Она, сжавшись, сидела у мольберта. На столе недопитый чай и недоеденные «жар-птицы». Горячий уголек счастья так и остался необнаруженным в одной из них.

Что произошло? Ничего! Ничего. За ним зашла жена, и они поехали встречать родственницу. Никакого «происшествия»! Все просто. Почему же такая боль в сердце? И такой стыд?

Она оглянулась в растерянности, ища ответа и помощи. Было пусто и тихо. Недоеденные «жар-птицы» безмолвно смотрели цукатными глазами. «Каким достоинством и уверенностью веяло от этой женщины! Одно мановение ее белых рук — и рухнуло все веселье этого застолья, вся радость последних дней. И как суетился он, словно нашкодивший мальчик, как был неловок и угодлив перед ней е ее большими, спокойными руками! И хоть бы извинился, уходя. Вскользь брошенное сквозь зубы «до свиданья». За что?!»
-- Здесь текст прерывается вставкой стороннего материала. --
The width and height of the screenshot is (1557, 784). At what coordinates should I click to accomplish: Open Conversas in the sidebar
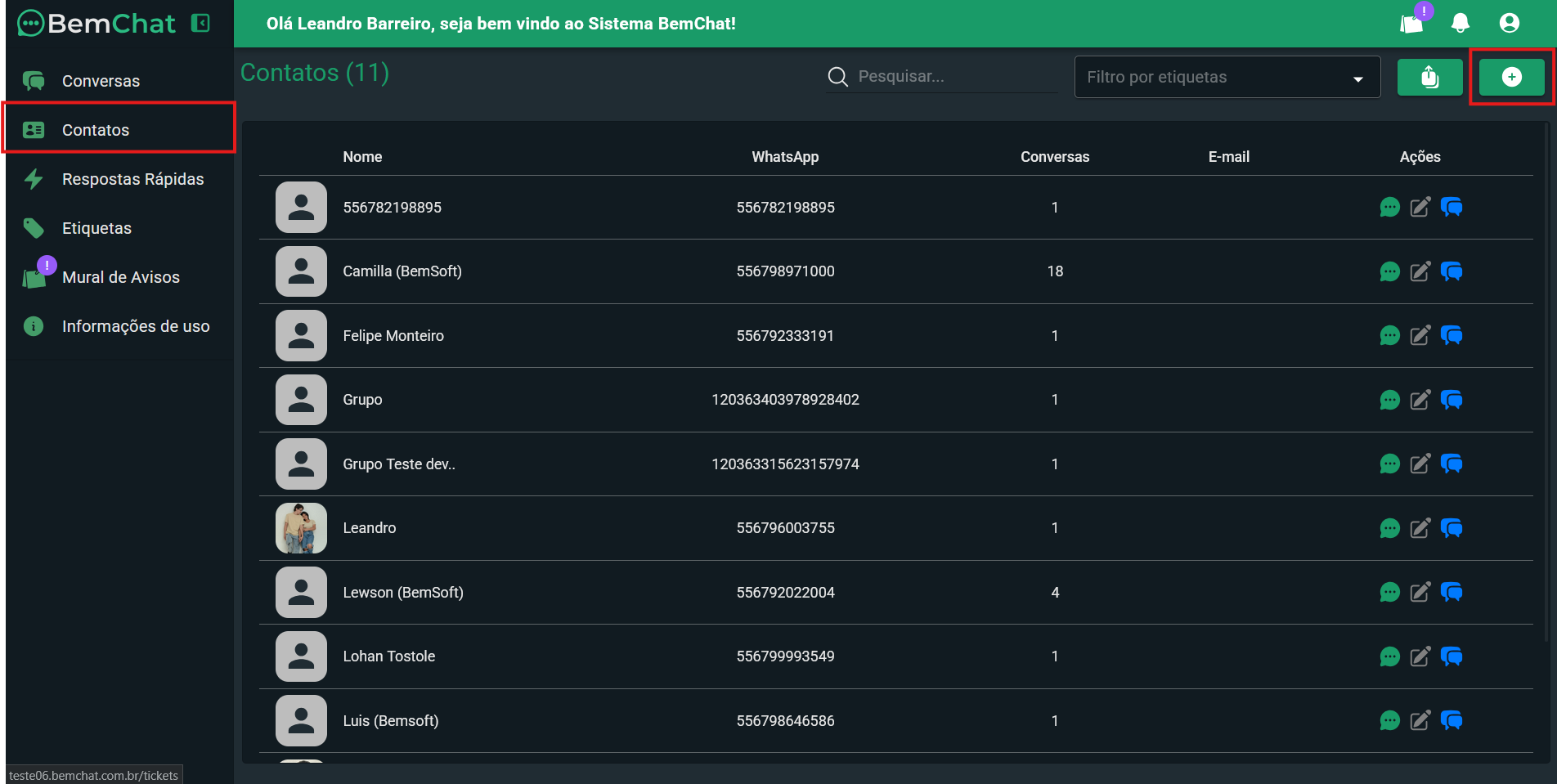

Все в той же растерянности она наскоро убрала «фонарик», перенесла мольберт в другую комнату и пошла домой. Но и дома она продолжала думать: «Что все-таки произошло? Неловко было не только ему. Я сама не знала, куда деваться! Точно эта женщина своими большими руками коснулась чего-то очень глубоко спрятанного в нас. Но, значит, было это спрятанное? Если не в нем, то во мне?»

Она вспомнила непонятное острое чувство, охватившее ее в ложе, и покраснела сама перед собой.

«Нет! Нет! Нет! То прошло, изгнано, позабыто! У меня есть мой Володя! Если бы Бахирев был дряхлым стариком, уродом, женщиной, но воевал на заводе так же, как сейчас воюет, я отнеслась бы к нему с такою же дружбой. Но, может быть, он подумал, что я… ищу другого? Нет! Он не смеет так думать! Может быть, он испугался, что жена так подумает? Я должна понять… Послезавтра на вечере… он подойдет ко мне».

Где бы Бахирев ни видел Тину — в цехах, в заводоуправлении, на собрании, — он всегда подходил к ней с радостью. «Он подойдет и на вечере. И я шутя скажу ему: «Что это за «тетя Нюра», при одном упоминании о которой вы становитесь неузнаваемы и утрачиваете даже простую вежливость?» Нет, не надо выламываться. Я скажу прямо: «Вы так простились со мной вчера, что мне стало больно». Нет. И так нельзя говорить! Я посмотрю на него и все пойму. Я должна понять, что происходит», — повторяла Тина.